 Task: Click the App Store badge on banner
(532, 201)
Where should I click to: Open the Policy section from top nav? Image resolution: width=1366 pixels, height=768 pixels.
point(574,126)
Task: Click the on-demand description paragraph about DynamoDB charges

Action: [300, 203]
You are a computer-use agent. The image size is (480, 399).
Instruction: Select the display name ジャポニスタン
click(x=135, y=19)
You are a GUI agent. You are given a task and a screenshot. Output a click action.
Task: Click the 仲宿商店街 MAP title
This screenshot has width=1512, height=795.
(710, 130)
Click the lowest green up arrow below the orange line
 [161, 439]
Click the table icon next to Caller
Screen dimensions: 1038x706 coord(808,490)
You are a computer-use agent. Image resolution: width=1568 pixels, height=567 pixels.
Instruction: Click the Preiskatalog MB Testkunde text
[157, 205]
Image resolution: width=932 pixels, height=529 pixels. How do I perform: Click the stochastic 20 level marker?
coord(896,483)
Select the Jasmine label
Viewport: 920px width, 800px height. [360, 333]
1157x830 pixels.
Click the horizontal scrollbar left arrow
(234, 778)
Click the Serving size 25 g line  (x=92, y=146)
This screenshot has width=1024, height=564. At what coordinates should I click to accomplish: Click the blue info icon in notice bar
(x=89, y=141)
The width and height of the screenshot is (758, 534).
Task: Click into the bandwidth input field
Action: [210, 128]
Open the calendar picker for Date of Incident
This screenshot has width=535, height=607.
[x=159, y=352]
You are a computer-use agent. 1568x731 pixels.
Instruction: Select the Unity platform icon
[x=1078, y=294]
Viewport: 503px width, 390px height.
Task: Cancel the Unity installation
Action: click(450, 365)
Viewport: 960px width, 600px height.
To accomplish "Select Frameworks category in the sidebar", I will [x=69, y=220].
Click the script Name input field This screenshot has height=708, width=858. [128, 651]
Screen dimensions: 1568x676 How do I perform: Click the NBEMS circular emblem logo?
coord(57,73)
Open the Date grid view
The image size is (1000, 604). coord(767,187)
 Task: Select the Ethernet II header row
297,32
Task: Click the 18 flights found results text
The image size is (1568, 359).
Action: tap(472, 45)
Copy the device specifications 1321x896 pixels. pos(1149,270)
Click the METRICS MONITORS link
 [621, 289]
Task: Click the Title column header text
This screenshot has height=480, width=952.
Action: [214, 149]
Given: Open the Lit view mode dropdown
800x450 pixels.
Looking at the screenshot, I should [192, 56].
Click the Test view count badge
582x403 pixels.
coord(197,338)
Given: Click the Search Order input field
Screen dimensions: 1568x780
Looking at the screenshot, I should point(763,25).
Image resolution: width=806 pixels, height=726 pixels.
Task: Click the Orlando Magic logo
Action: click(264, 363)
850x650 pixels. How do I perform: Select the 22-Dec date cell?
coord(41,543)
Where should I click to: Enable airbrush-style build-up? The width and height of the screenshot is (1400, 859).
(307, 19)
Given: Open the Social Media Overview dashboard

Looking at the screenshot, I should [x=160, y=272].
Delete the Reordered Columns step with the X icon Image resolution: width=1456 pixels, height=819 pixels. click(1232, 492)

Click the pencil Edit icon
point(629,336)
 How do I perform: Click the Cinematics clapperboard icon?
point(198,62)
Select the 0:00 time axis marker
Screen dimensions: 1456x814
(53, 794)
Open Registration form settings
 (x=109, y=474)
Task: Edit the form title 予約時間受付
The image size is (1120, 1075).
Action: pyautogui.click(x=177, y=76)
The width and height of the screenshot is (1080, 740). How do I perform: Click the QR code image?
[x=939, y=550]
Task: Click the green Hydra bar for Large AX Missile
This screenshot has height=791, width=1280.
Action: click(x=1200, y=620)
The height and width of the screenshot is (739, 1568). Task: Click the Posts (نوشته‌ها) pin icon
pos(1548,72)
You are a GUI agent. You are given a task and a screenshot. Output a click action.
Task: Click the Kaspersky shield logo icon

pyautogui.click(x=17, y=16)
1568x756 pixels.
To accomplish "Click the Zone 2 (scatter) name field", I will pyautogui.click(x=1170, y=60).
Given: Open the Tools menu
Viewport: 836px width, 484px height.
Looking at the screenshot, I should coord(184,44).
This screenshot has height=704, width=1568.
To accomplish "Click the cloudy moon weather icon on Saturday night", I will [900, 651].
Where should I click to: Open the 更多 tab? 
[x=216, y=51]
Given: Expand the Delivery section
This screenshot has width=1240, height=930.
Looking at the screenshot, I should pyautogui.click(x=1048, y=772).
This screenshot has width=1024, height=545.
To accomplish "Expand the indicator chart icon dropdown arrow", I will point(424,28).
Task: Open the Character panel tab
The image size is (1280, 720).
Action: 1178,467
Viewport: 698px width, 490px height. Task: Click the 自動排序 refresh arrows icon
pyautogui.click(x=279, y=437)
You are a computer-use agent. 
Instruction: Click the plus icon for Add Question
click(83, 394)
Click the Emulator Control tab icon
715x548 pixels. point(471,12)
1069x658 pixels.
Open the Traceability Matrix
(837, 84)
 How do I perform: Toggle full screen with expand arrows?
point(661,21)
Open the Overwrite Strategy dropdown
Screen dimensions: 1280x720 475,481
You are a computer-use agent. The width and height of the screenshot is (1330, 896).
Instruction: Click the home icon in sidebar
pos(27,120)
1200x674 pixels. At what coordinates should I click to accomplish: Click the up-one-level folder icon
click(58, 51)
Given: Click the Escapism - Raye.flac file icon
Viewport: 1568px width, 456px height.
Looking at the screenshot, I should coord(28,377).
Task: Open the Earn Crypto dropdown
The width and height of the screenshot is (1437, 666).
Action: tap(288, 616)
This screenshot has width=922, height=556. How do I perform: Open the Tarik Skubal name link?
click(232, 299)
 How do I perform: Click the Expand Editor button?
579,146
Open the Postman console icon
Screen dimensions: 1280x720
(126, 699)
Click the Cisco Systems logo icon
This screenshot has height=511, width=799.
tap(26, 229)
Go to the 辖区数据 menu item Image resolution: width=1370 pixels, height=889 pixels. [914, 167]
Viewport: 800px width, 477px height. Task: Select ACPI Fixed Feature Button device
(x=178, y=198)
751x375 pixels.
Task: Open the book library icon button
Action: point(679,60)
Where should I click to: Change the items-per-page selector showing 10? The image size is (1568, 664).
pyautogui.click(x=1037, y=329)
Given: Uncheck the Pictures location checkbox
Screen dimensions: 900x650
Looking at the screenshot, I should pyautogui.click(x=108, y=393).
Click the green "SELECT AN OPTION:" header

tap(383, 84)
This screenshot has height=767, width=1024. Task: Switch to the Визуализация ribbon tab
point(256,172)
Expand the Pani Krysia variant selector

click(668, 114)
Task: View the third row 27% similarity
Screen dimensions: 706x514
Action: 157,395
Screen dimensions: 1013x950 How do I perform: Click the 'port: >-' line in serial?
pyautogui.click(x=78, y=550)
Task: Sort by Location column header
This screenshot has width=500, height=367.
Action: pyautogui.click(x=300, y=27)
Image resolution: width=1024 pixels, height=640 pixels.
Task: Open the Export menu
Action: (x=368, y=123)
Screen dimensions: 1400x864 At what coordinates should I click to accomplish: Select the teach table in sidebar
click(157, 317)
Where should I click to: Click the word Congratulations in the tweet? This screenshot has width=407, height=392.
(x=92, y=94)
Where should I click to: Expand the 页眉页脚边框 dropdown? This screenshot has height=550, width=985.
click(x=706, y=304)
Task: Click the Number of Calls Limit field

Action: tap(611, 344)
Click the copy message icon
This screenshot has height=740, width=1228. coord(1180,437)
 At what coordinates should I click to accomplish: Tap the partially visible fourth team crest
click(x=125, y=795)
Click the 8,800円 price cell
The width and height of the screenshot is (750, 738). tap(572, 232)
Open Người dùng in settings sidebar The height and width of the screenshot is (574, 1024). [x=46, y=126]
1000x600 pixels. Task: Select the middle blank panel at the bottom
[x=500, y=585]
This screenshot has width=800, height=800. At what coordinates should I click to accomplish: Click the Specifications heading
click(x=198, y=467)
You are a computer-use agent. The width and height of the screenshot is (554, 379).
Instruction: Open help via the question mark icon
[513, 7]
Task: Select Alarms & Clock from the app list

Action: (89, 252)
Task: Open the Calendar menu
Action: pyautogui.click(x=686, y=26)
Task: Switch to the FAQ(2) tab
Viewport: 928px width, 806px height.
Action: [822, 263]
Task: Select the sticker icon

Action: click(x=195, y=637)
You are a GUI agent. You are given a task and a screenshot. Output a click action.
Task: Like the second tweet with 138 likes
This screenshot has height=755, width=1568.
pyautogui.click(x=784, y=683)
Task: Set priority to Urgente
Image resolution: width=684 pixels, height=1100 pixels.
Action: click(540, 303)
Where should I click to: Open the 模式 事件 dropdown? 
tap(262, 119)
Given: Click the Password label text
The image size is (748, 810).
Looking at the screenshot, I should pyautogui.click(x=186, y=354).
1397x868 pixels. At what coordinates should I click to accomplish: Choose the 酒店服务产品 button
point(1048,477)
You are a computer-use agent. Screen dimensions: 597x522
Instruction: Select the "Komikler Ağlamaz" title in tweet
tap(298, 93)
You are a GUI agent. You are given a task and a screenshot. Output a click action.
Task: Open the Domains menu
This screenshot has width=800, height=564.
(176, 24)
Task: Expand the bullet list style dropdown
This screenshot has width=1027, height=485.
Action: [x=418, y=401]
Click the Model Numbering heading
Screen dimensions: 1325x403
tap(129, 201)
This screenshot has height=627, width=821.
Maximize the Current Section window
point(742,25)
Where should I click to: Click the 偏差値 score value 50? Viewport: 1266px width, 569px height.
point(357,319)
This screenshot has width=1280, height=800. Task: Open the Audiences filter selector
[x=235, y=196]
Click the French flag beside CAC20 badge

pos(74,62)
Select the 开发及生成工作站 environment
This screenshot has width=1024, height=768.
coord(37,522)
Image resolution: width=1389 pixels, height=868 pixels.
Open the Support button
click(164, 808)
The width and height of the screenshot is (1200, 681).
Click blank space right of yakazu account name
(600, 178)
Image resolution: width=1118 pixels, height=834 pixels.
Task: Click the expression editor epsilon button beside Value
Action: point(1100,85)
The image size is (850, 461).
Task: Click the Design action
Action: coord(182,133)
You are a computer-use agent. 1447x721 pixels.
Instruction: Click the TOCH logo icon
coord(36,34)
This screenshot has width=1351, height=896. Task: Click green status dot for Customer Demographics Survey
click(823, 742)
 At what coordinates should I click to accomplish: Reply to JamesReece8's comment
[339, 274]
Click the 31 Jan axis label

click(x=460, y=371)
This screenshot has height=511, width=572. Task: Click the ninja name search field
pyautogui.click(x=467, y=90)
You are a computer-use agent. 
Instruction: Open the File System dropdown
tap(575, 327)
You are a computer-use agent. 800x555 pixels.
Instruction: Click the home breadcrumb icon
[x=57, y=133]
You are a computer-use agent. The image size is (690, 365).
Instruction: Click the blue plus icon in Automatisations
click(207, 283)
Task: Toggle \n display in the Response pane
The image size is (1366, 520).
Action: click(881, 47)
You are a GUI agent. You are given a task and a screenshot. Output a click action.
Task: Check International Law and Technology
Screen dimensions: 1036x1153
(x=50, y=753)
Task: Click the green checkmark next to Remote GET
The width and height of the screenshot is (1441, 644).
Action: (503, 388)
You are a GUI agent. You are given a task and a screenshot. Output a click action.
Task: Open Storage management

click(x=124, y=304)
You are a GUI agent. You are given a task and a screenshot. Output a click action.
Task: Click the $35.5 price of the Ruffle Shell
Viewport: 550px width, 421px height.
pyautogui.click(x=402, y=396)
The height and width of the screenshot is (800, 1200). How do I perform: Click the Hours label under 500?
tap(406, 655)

__Instructions to follow__
Please give back, exactly as it stands above, the stretch from the line with "Click the table icon next to Caller" through the line with "Task: Click the Title column header text", and no line outside it.

__The answer__
Click the table icon next to Caller
Screen dimensions: 1038x706 coord(808,490)
You are a computer-use agent. Image resolution: width=1568 pixels, height=567 pixels.
Instruction: Click the Preiskatalog MB Testkunde text
[157, 205]
Image resolution: width=932 pixels, height=529 pixels. How do I perform: Click the stochastic 20 level marker?
coord(896,483)
Select the Jasmine label
Viewport: 920px width, 800px height. [360, 333]
1157x830 pixels.
Click the horizontal scrollbar left arrow
(234, 778)
Click the Serving size 25 g line  (x=92, y=146)
This screenshot has width=1024, height=564. At what coordinates should I click to accomplish: Click the blue info icon in notice bar
(x=89, y=141)
The width and height of the screenshot is (758, 534).
Task: Click into the bandwidth input field
Action: [210, 128]
Open the calendar picker for Date of Incident
This screenshot has width=535, height=607.
[x=159, y=352]
You are a computer-use agent. 1568x731 pixels.
Instruction: Select the Unity platform icon
[x=1078, y=294]
Viewport: 503px width, 390px height.
Task: Cancel the Unity installation
Action: click(450, 365)
Viewport: 960px width, 600px height.
To accomplish "Select Frameworks category in the sidebar", I will [x=69, y=220].
Click the script Name input field This screenshot has height=708, width=858. [128, 651]
Screen dimensions: 1568x676 How do I perform: Click the NBEMS circular emblem logo?
coord(57,73)
Open the Date grid view
The image size is (1000, 604). coord(767,187)
 Task: Select the Ethernet II header row
297,32
Task: Click the 18 flights found results text
The image size is (1568, 359).
Action: tap(472, 45)
Copy the device specifications 1321x896 pixels. pos(1149,270)
Click the METRICS MONITORS link
 [621, 289]
Task: Click the Title column header text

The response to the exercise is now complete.